I can't speak for anyone else, but I would imagine that if I were to start seeing in my own sex scenes what a camera would see, there's something going horribly wrong in my head such that I'm not particularly engaged or invested. For me, as a participant, I see and experience what the camera can't and can't see what the camera would. Sure, I'm aware of the flab and zits and farts and elbow in eye--'oops, sorry!'--but they're no more an important part of the sex as an errant boom-mic would be.

Perhaps I'm trying to say that I think the difference between sex-on-film and sex-in-life is the difference between a cell-phone-snap-shot and an oil-painting of the same landscape. To capture what sex "looks like" you just need a camera; to capture what it "*is* like" you need an artist. [be that an artist with a brush or an artist with a camera]. The trend toward "realism" in film reminds me of "photo-realism" in painting, and in most cases it's really just not my thing because it tells too little of the whole story.

Date: 2010-08-08 09:48 pm (UTC)
From: [identity profile] weegoddess.livejournal.com
This is what sex really looks like.

Um...not sure how to say this, but speaking as someone who has seen many of her friends joyfully having sex, on both sides of the Pond, I can report that sex (that I've watched) *can* be magical and heart-stoppingly sexy for the viewer. It's not only in the mind. And apparently in the movies mentioned above it's not in the video shots either.

I'm less inclined to watch the movie if all it shows is drudgery. ;-/ But I'll still watch it, I think, because I'm sure that it's entertaining in other ways.

Date: 2010-08-08 10:01 pm (UTC)
From: [identity profile] lillibet.livejournal.com
Oh, yes--it's a wonderful movie in many (even most) ways. There's just a couple of scenes where there was all this lead in and then just bouncy-bouncy-bouncy.

Date: 2010-08-08 10:16 pm (UTC)
From: [identity profile] deguspice.livejournal.com
I don't know where they got the info, but on last weekend's NPR news quiz show
"Wait Wait Don't Tell Me", they mentioned that researchers are saying that movies are giving people unrealistic views about what a normal relationship should be.

(I wish they'd provide links to the articles referenced in their show on their website)

Date: 2010-08-09 12:23 am (UTC)
mangosteen: (Default)
From: [personal profile] mangosteen
All of this goes to show that sex is a "you had to be there" kind of experience.

Date: 2010-08-10 12:14 am (UTC)
minkrose: (smile)
From: [personal profile] minkrose
I'm glad you posted this review! I was suspiciously optimistic about this movie - it looked like something I would really enjoy but I don't trust advertising.

I think it's playing at the belmont theatre down the street, so maybe I'll see it soon!
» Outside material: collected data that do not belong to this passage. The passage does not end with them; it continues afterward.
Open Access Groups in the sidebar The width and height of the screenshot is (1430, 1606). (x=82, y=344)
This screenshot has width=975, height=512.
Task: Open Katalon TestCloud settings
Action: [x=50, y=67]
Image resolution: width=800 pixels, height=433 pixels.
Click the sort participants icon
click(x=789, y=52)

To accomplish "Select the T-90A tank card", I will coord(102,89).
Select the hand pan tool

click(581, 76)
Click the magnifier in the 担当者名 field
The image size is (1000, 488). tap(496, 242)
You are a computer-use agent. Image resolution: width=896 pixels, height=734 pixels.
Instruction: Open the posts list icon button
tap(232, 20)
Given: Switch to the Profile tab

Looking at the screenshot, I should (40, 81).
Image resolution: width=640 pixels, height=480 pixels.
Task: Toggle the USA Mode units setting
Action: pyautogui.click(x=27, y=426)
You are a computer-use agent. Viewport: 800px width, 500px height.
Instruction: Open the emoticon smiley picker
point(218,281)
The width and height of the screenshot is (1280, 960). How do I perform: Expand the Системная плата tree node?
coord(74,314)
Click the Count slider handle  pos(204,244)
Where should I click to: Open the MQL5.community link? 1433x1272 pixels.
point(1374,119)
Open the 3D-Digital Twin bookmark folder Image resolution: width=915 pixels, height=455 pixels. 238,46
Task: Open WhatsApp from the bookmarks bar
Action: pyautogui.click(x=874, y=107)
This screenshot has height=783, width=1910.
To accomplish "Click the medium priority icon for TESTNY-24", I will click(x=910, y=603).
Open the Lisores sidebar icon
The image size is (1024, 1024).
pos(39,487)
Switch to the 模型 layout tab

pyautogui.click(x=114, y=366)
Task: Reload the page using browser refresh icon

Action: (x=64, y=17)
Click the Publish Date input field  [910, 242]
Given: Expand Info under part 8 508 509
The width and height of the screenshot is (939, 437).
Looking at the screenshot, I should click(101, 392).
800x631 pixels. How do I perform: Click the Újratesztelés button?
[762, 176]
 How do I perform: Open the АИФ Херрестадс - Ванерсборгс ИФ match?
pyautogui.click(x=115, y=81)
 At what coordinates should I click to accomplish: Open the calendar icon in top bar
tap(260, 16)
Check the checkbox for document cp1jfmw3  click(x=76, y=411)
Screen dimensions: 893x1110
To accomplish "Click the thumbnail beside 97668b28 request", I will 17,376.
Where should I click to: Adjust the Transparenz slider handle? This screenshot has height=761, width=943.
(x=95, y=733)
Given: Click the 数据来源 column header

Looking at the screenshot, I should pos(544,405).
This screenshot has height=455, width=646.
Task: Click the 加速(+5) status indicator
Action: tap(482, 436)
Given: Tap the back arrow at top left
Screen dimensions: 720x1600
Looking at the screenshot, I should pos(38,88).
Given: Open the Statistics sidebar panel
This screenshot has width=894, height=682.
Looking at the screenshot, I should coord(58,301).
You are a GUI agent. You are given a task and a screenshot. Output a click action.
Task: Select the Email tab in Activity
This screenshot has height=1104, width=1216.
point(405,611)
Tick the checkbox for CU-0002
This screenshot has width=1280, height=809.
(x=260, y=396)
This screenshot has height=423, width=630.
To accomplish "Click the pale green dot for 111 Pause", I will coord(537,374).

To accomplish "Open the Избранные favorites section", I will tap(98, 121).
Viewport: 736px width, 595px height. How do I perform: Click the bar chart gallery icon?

Date: 2010-08-10 01:09 am (UTC)
From: [identity profile] lillibet.livejournal.com
I think you'd find a lot to love about it. And hey, Belmont Theatre down the street--how cool is that?!

Date: 2010-08-10 08:35 pm (UTC)
muffyjo: (Default)
From: [personal profile] muffyjo
Sex is one of the few things that works best when you stay right in the middle of the moment. It almost forces you to let go of all the judgment pieces so you can really enjoy it. It keeps you in the present in a way that very few other things in your life can do.